Source excerpt —

------------

In connection with the Final Rule, the Federal Reserve exercised its independent authority to grant a blanket one-year extension of the Volcker Rule conformance period for all banking organizations. As a result, banking organizations will have until July 21, 2015 to comply fully with most requirements of the Final Rule. An important exception applies for banking organizations with significant trading activities, which will be required to report quantitative metrics on their trading activities beginning in July 2014. The extension also requires banking organizations to use good faith efforts during the conformance period to conform to the Final Rule and promptly cease any “stand-alone” proprietary trading.

The Volcker Rule—one of the centerpieces of financial reform under the Dodd-Frank Act—imposes broad restrictions on proprietary trading and investing in and sponsoring private equity and hedge funds by banking organizations and their affiliates. The long-awaited Final Rule follows a period of unusually public interagency debate over its final terms. The Final Rule itself is 71 pages, and the detailed “Supplementary Information,” which is critical to understanding and interpreting the Final Rule, is nearly 900 pages and includes more than 2,800 footnotes.

------------

Records shown —
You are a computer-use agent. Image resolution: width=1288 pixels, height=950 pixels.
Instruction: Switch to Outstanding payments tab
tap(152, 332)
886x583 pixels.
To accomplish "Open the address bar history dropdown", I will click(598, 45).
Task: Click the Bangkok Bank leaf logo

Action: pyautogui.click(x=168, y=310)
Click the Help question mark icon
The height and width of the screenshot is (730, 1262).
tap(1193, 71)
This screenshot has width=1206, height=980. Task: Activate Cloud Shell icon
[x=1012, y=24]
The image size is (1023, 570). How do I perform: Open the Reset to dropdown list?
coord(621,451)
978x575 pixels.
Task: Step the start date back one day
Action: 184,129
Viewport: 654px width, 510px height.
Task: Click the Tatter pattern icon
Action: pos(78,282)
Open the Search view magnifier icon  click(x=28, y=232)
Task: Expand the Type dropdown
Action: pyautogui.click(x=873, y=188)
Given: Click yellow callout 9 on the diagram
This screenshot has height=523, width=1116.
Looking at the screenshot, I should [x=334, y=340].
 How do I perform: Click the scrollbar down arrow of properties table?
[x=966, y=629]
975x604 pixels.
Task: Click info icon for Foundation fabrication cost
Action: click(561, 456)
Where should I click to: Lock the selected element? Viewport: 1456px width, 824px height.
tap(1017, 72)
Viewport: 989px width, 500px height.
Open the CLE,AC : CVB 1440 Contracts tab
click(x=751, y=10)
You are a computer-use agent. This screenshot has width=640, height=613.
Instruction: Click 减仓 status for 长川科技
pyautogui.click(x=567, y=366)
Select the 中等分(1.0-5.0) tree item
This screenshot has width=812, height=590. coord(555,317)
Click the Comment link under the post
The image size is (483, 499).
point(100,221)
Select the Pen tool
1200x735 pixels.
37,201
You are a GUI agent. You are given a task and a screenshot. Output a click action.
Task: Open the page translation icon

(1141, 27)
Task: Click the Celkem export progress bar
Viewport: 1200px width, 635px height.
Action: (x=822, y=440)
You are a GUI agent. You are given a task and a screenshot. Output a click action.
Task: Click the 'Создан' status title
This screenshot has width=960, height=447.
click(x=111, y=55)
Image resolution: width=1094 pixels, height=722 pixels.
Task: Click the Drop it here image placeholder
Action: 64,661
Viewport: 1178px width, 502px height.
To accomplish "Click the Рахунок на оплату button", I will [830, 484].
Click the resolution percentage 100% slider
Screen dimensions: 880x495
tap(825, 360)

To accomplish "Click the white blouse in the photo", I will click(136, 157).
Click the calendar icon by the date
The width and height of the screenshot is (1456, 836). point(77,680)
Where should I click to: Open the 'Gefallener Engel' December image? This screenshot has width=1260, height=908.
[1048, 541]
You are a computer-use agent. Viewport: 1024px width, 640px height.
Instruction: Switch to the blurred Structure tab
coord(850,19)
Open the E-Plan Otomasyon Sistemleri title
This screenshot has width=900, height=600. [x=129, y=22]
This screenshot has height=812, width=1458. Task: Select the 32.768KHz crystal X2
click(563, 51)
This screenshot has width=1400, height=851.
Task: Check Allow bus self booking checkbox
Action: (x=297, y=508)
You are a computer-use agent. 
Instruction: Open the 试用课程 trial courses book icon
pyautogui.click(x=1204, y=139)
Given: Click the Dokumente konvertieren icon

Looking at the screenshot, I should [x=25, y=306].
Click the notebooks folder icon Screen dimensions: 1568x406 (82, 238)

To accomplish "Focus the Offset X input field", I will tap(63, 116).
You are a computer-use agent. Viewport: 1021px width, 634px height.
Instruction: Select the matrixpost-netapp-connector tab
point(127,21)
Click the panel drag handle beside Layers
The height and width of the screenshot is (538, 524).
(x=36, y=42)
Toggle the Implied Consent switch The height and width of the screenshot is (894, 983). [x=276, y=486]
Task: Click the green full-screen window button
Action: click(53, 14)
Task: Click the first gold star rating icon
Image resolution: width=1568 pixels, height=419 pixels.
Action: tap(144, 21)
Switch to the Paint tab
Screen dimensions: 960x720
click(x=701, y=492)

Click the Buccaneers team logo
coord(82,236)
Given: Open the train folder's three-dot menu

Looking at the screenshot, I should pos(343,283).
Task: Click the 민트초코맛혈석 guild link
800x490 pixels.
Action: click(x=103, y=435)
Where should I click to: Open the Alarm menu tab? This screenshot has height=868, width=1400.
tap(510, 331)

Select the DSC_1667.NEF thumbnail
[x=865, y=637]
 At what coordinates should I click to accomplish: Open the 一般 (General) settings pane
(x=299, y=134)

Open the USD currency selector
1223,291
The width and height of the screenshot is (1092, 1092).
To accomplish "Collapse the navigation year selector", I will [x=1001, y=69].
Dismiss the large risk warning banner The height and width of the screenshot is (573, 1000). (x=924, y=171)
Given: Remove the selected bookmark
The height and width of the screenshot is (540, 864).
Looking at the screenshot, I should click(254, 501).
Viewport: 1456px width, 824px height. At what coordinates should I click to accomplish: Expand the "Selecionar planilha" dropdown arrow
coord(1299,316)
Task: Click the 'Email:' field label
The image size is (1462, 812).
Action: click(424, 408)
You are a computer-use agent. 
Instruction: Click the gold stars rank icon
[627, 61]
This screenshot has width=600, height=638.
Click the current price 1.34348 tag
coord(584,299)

------------

Written request 1 — According to the Volcker Rule excerpt, by what date must banking organizations comply fully with most requirements of the Final Rule?
Written request 2 — In the rows, reproduce every line between the line holding "Select the DSC_1667.NEF thumbnail" and the line holding "Looking at the screenshot, I should click(254, 501).", inclusive.
The Volcker Rule excerpt has no connection to the rows.

Exercise solution 1 — July 21, 2015.

Exercise solution 2 —
Select the DSC_1667.NEF thumbnail
[x=865, y=637]
 At what coordinates should I click to accomplish: Open the 一般 (General) settings pane
(x=299, y=134)

Open the USD currency selector
1223,291
The width and height of the screenshot is (1092, 1092).
To accomplish "Collapse the navigation year selector", I will [x=1001, y=69].
Dismiss the large risk warning banner The height and width of the screenshot is (573, 1000). (x=924, y=171)
Given: Remove the selected bookmark
The height and width of the screenshot is (540, 864).
Looking at the screenshot, I should click(254, 501).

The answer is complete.